Among the survey’s key findings:
1. Common policies are still lacking: When compared to 2015, more institutions are developing email response and time to grade policies; however, large numbers of schools still lack these policies. This also holds true for written policies on online office hours.
2. Mandatory training and instructional design support is decreasing: In a number of cases, institutions require less mandatory training prior to teaching online than in 2015. This is especially the case for online orientation to student services and online technologies as well as training in effective teaching methods.
3. Culturally relevant pedagogical training may not be required but is still prevalent: While not quite 17 percent of respondents indicated that training on digital learning, diversity, equity, and inclusion was required of online adjunct faculty prior to teaching, over a third of respondents indicated that all of their online adjunct faculty had access to training on culturally relevant pedagogical practices.
4. The pandemic did not significantly change professional development requirements for faculty: Over 54 percent of respondents indicated that the pandemic has not changed the amount of professional development required of online adjunct faculty.
5. The most effective online pedagogical practices are often those identified as the most challenging to implement: Some of the same practices associated with the most effective online adjunct faculty are also identified as some of the most challenging practices to implement. Many of these practices also correspond with evidence-based teaching practices known to be particularly beneficial to students.

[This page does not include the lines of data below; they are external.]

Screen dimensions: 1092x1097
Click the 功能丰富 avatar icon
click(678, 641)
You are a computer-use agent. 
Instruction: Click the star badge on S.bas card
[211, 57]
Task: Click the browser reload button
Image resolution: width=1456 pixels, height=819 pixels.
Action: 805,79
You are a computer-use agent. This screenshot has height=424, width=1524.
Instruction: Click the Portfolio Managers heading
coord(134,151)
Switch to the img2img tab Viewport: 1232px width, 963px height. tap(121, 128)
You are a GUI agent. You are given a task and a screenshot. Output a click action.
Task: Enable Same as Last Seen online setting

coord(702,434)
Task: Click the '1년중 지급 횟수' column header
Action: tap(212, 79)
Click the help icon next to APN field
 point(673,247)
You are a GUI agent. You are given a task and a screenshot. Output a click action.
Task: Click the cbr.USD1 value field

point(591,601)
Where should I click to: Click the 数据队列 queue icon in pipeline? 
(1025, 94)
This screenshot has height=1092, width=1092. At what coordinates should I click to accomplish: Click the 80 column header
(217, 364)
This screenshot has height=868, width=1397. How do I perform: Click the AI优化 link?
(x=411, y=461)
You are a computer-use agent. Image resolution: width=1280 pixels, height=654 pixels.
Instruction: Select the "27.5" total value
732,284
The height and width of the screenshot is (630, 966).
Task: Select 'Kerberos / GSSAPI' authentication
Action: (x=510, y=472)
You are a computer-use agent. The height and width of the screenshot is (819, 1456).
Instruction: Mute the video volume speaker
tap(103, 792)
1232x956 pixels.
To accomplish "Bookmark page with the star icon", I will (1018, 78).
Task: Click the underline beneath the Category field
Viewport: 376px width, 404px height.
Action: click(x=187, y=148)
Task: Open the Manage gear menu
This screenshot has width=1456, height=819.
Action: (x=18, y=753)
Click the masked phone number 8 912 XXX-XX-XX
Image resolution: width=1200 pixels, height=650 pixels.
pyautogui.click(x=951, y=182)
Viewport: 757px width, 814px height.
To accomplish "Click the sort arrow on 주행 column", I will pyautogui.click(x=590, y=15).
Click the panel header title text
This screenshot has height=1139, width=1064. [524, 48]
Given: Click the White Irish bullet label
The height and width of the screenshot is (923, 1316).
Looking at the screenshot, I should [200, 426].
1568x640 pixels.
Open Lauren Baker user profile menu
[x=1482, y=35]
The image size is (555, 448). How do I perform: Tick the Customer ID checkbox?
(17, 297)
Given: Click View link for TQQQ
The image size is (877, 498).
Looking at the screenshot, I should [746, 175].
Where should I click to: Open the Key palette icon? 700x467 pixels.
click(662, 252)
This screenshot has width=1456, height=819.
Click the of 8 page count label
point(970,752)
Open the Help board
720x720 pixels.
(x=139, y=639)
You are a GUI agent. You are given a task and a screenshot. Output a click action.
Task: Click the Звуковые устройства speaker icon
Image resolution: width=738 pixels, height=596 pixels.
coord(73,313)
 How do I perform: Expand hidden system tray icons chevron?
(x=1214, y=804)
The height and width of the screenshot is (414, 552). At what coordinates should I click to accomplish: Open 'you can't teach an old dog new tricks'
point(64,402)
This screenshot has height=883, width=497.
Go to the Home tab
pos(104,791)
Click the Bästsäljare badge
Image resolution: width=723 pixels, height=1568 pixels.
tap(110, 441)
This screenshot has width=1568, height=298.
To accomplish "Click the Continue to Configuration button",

“Understanding the role that adjunct instructors play in online education is critical as the amount of students engaged in online education continues to rise. This study provides insight into the current campus policies and practices associated with online adjunct instructors, especially regarding professional development,” said contributing author Van L. Davis, Ph.D., Chief Strategy Officer, WICHE Cooperative for Educational Technologies (WCET).
“Equally important, the study helps us understand the primary challenges such instructors face as well as the promising practices they employ. We believe this information can help campuses create effective policies and practices that will benefit both instructors and students alike.”
Contributing authors include: Van L. Davis, Ph.D., Chief Strategy Officer, WCET; Abby McGuire, Ed.D., Director of Research, Online Learning Consortium; Russ Poulin, Executive Director, WCET.
Material from a press release was used in this report.